I'm not complaining. Not having cable meant for 18 years I didn't waste hours and hours of my life on cable TV shows.
But I've been corrupted. Now we have satellite. There's a gazillion channels worth of bad TV that I can waste my life on. And I do (Thankyouverymuch "Real Housewives of ..." and "American Pickers" and whatever happens to be on Food Network.)
I'm so ashamed.
But I'm not just all about fake eyelashes, old crap and recipes for semi-homemade peanut butter pie*.
There are a lot of great characters on TV right now. Ron Swanson and Leslie Knope on "Parks and Recreation" and Jess and Schmidt on "New Girl," for instance. Oh and Sue Heck on "The Middle" who I feel a deep kinship with and is how I imagine the rest of the world sees me:
These characters are all beyond quirky, and the great thing about the actors playing them is that they just embrace the weird and let themselves go in the roles (because there's nothing that ruins a good bit like a self-conscious actor.)
But I digress.
My favorite show right now is "Parenthood" on NBC which just had it's season finale on Tuesday. The show hasn't technically been renewed for it's fifth season yet so the season finale felt a bit like a series finale ... and if that's the case, I'll be totally bummed out.**
The show is blessed with great writing, casting and chemistry. There's just enough melodrama to offer an escape from your own parenthood, but not so much that the show veers off into Lifetime/Hallmark territory. It's a delicate balance.

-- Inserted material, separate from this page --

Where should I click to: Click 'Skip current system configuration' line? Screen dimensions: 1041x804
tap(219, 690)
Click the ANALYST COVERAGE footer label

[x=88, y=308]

Week after week, I feel like the show does a wonderful job of capturing both the loud, life-changing moments and the quiet, sweet moments that come with family.
One of my favorite moments in Tuesday's finale was a scene between Amber and Ryan.
The backstory to this scene was that Ryan, an Afghanistan vet who suffers from PTSD, and Amber had been dating. Amber broke off the relationship when Ryan got drunk after a guy he served with committed suicide and wrecked her car. Amber's father is alcoholic and she'd watched her mother clean up after him over the years and had promised herself she wouldn't end up in the same situation. Earlier in this episode, Ryan had visited Amber with flowers and told her he was doing well, was clean and on his medication and that he still loved her, but Amber hadn't taken him back.
This is the scene of their reunion:
"I need to know that you're going to try to be strong and accept the fact that I love you and try to be responsible for that."
I love this line and this sentiment.
Over the years, I've had family members who've dealt with emotional trauma and substance abuse. It's frustrating and heartbreaking to see someone you love be self destructive. You constantly walk a line between anger at what you perceive as selfishness and desperation over wanting them to just get healthy and find their old self, or at least their better self, buried somewhere in all the darkness.
That's the hard thing about love. It's not easy. And the times that it is the hardest to love a person are also usually the times when that person is most in need of your love -- even as they're throwing it back in your face.
Amber doesn't say all of that and she doesn't have to. The beauty of concise, crisp writing is that it's load-bearing.
And it's tough to find on TV these days.
*Sometimes I just like to see what lengths Sandra Lee has gone to to match her wardrobe with her kitchen decor.
**I guess NBC Universal would rather pay for quality programming like "Sharktopus" and "Abominable Snowman" on SyFy or "Gallery Girls" and "The Real Housewives of Miami" on Bravo (the latter of which find my budding feminist rearing her angry head). Please don't cancel "Parenthood" NBC.
***A definite area of growth for me.